All week leading up to the much-anticipated Fortress Festival, the weekend weather forecast became increasingly ominous, prompting many to post on social media concerns that the entire Saturday lineup would have to be canceled or postponed. It was undoubtedly a rocky start for the fledgling fest, a first-of-its-kind venture co-founded by Alec Jhangiani and Ramtin Nikzad (who both left positions at the Lone Star Film Festival) in collaboration with the Modern Art Museum of Fort Worth and booking agency Margin Walker that took place in the Cultural District last weekend. 

Organizers eventually decided to push the first set back from 3 to 5 p.m., effectively bumping from the lineup dance machine Ronnie Heart, one of just three Fort Worth acts on the bill.
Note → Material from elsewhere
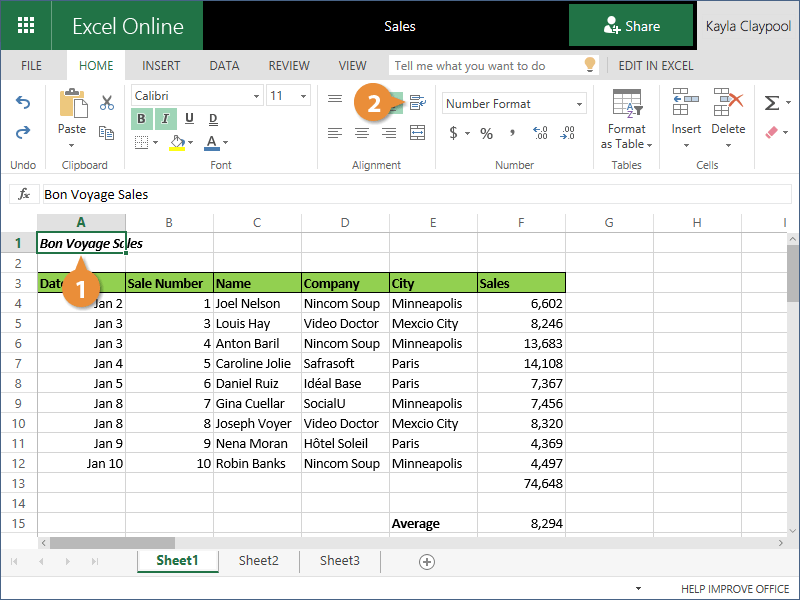Open the INSERT ribbon tab

(x=161, y=66)
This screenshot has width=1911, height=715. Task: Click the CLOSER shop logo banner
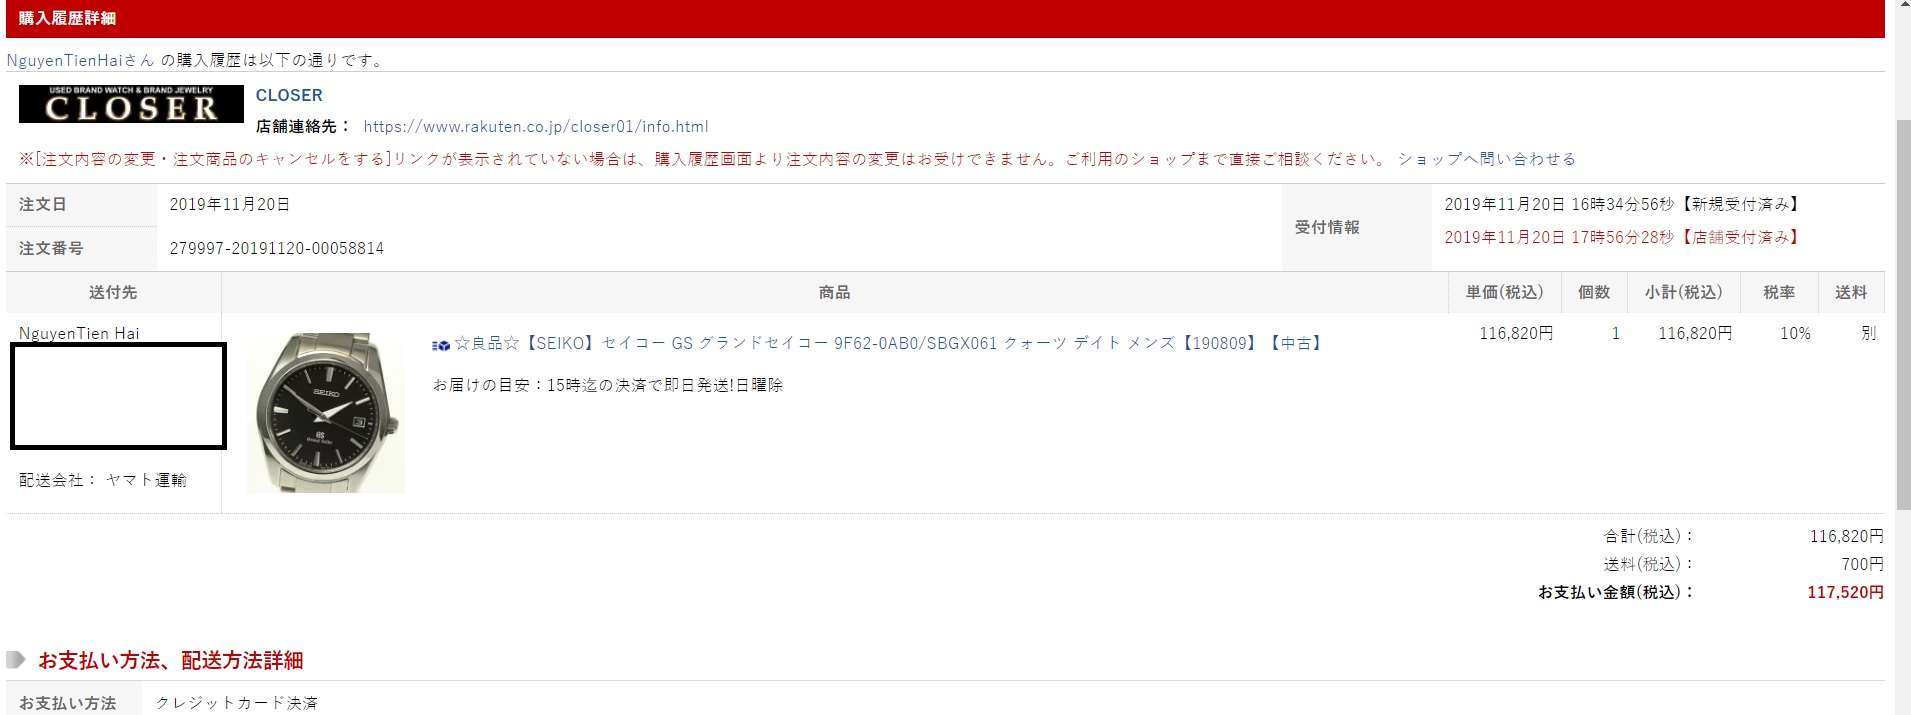pyautogui.click(x=131, y=104)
That decision turned out to be premature, as storms never materialized in the area (communities to the east weren’t so lucky), although a brisk wind and cloudy skies kept temps low. 

By Saturday night, the temperatures had dipped into the 50s, but the crowd of thousands at the main stage was thoroughly warmed up after a trippy set by Los Angeles electro-wizard Flying Lotus. By the time co-headliner and acclaimed rap duo Run the Jewels performed, the throng was at full throat. After overcoming some early sound issues, co-frontman El-P declared, “Right now we’re [starting] a mission to make this night a mother-fucking blockbuster.”

The hour-long set, heavy on selections from the duo’s latest release, Run the Jewels 3, flew by, even with a break in the middle for El-P to test out some new, NSFW slam poetry. 

Are there kinks to be worked out? Certainly. The trek between the main stage at the Will Rogers Memorial Center and the second stage at the Modern took upwards of 15 minutes (the festival did have Funkytown Pedicab on hand to help out), making it nearly impossible not to miss large swaths of performers’ sets. If you planned to see Joy Division co-founder Peter Hook play all the hits (“Transmission, “Love Will Tear Us Apart”) and co-headliner Purity Ring, you’d better have packed your sneakers. Other mild inconveniences, like having to finish your drink before leaving one stage for another, were easy to overlook. 

The Modern stage felt more than a little isolated at times. It didn’t help that about 15 feet of water separated the bands from the audience, invoking a feeling of detachment that the artists seemed to notice.

“How is it over there on the dark side of the moon?,” asked Wolf Parade singer/keyboardist Spencer Krug during the Canadian indie band’s rollicking set, one of the weekend’s best. And when guitarist/singer Dan Boeckner called on fans to “walk on water,” he probably didn’t expect 30 or so of them — perhaps spurred on by the band’s decade-long absence from performing in Texas — to wade toward the stage in a sort of slow-motion, aquatic mosh pit that was the emotional highlight of the festival. Security let the revelers stay to the end of the Krug-led anthem “I’ll Believe in Anything” before sending them back toward land. 

Also, possibly due to the concerns over the wind gusts Sunday, the Modern stage lacked the overhead structure it had had on Saturday, which would have kept the wind from affecting the sound. Without it, neo-yacht rockers Whitney and Canadian indie kids Alvvays seemed thrown off, and both complained about sound issues throughout their sets, though the audience could hear them just fine. 

Still, by the time indie electronic music darlings Purity Ring closed out the festival with a spectacular electric light-choreographed performance late Sunday, the wind had died down and all the hiccups seemed forgotten. If the exuberance of the fans walking back to their cars was any indication, Fortress proved it would be a welcome mainstay on the Fort’s ever-growing social calendar. Let’s hope other musicians of the world took notice.